PHOTOGRAPHY BY JAIDA OCIC AND JOSH CHAGAR

VIDEOGRAPHY BY JAIDA OCIC

CREATIVE DIRECTION BY ZALI GUECIA-GHLARDINI

WORDS BY IZZY WIGHT

IN PARTNERSHIP WITH ADIDAS

“Through doing what I love, I started meeting more like-minded people and that really brought me out of my shell. It’s been such a transformation in my confidence and abilities – 16-year-old me would proud.”

We know that Melbourne has a wildly talented community of next-gen creatives (we’ve met a few on FJ before). For its latest project, the adidas Forum Newsroom, adidas wanted to tap into this talent. The brand recently brought together dozens of these local creators and set them a task, asking each to work on a creative project exploring one of five themes – identity, technology, culture, future world or life control.

Each participant was given creative autonomy over their project and a budget to enable their vision to come to life. They could work with whoever they wanted, however they wanted, creating whatever they wanted – some made baseball cards, others zines, others music videos. The project is inspired by the re-release of the iconic ’80s basketball sneaker and marks a new chapter for the brand, one that stays open to what’s next.


For more fashion news, shoots and features, head to our Fashion section.


Over the last week, Fashion Journal has played host to the creative outputs of eight of these makers, like fashion designer, videographer and producer, Jaida the Creator. Using unconventional mediums and experimental production methods, Jaida uses fashion design to breathe new life into old textiles. For her adidas Forum Newsroom project, she collaborated with friend and fellow creative Zali to create their fashion film and accompanying zine, Stay Open Minded.

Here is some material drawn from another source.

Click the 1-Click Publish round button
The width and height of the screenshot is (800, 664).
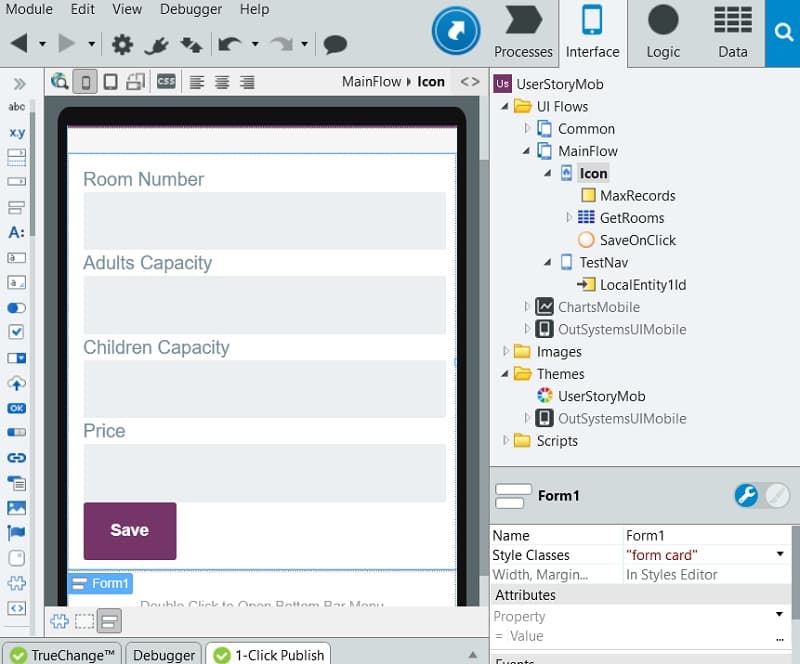click(x=456, y=30)
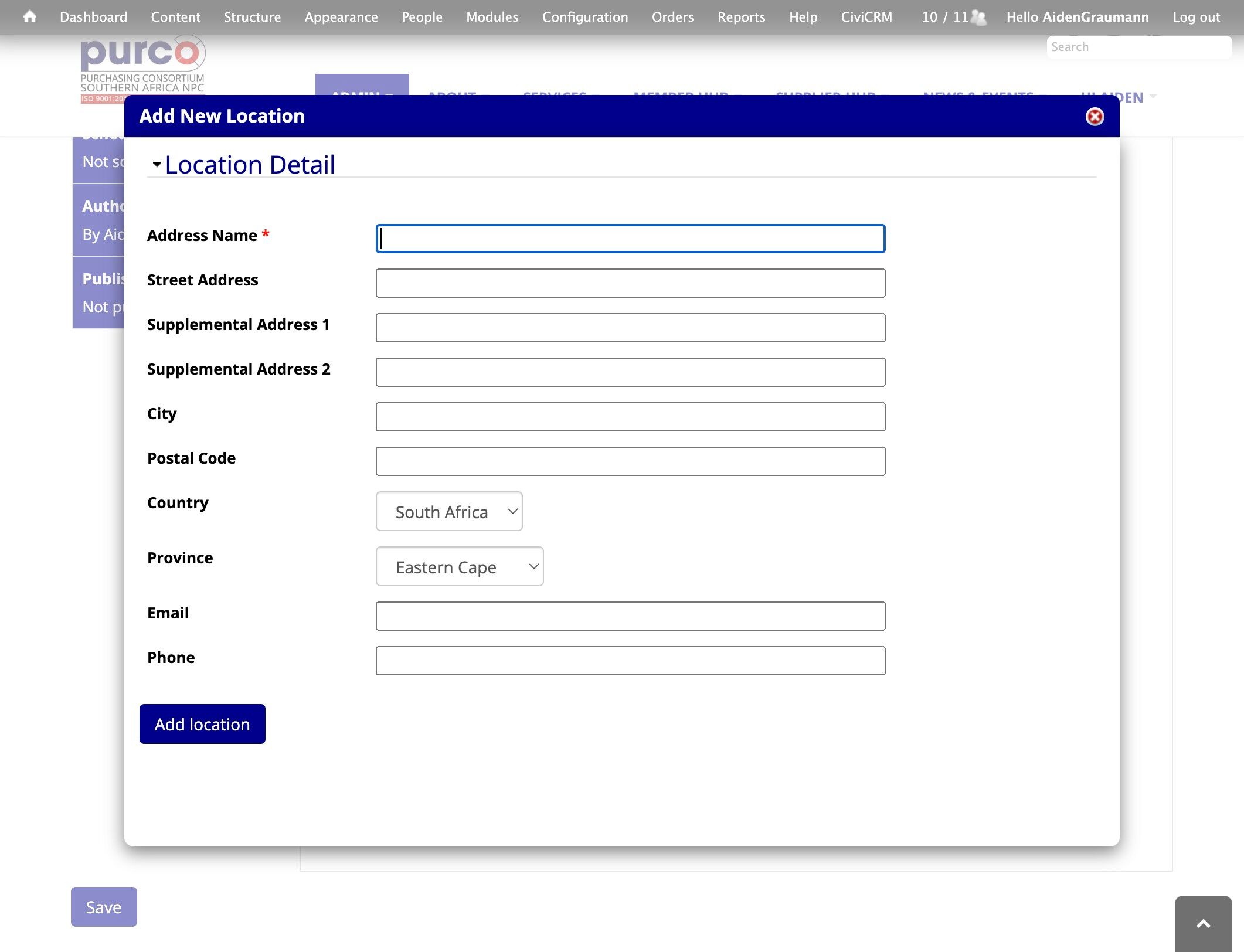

Like any wee tyke with budding talent, you can spot a creative kid from a mile away. They’re usually the ones with ballpoint pen scrawl on their knuckles, sticky magazine cutouts on their binders and a variety of colourful accessories in their hair. As a former art kid myself, I know cautious adolescent self-expression when I see it.

For multidisciplinary Melbourne artist Jadia the Creator, those experimental years served as the inspiration for a successful creative career. At only 19, Jaida has used her talents to forge a path that’s completely her own – dipping in and out of videography, photography, production and fashion design. Crafting pieces using materials like old duvet covers, comforters and sleeping bags, her emerging label Inner Sanctum is redefining sustainable innovation.

Most recently, Jaida’s designs were showcased in her adidas Forum Newsroom project, Stay Open Minded. In collaboration with a handful of Melbourne’s coolest creative talent, the film (and accompanying zine) give a glimpse into the future of fashion.

Hi Jaida! Can you tell us a little about yourself and how you got your start in the creative industries?

Hey! I’m Jaida the Creator and I’m 19 years old. It’s so crazy, when I started this project I was 18.

That’s insane. You’ve accomplished so much already.

Thank you! I think I’ve always been a creative person and I started really experimenting when I was 16. I thought I initially wanted to go into videography, so I completed a certification in creative industries. Obviously, there’s a lot of crossovers in the creative industries and I ended up falling into clothing design.

I left school early, started studying fashion full time and began balancing photography, videography and design, which I would say are my real passions. Through doing what I love, I started meeting more like-minded people and that really brought me out of my shell. It’s been such a transformation in my confidence and abilities – 16-year-old me would proud.

Your short film project for the adidas Forum Newsroom, Stay Open Minded, aims to educate viewers on the urgency of fashion sustainability. How did you use your designs to translate this?

While sustainability was something I wanted to translate into our final work, our concept was really centred around self-expression and our local creative community. By incorporating my designs I wanted it to be subtle, for people to do a second take and think ‘Woah, what is that made out of?’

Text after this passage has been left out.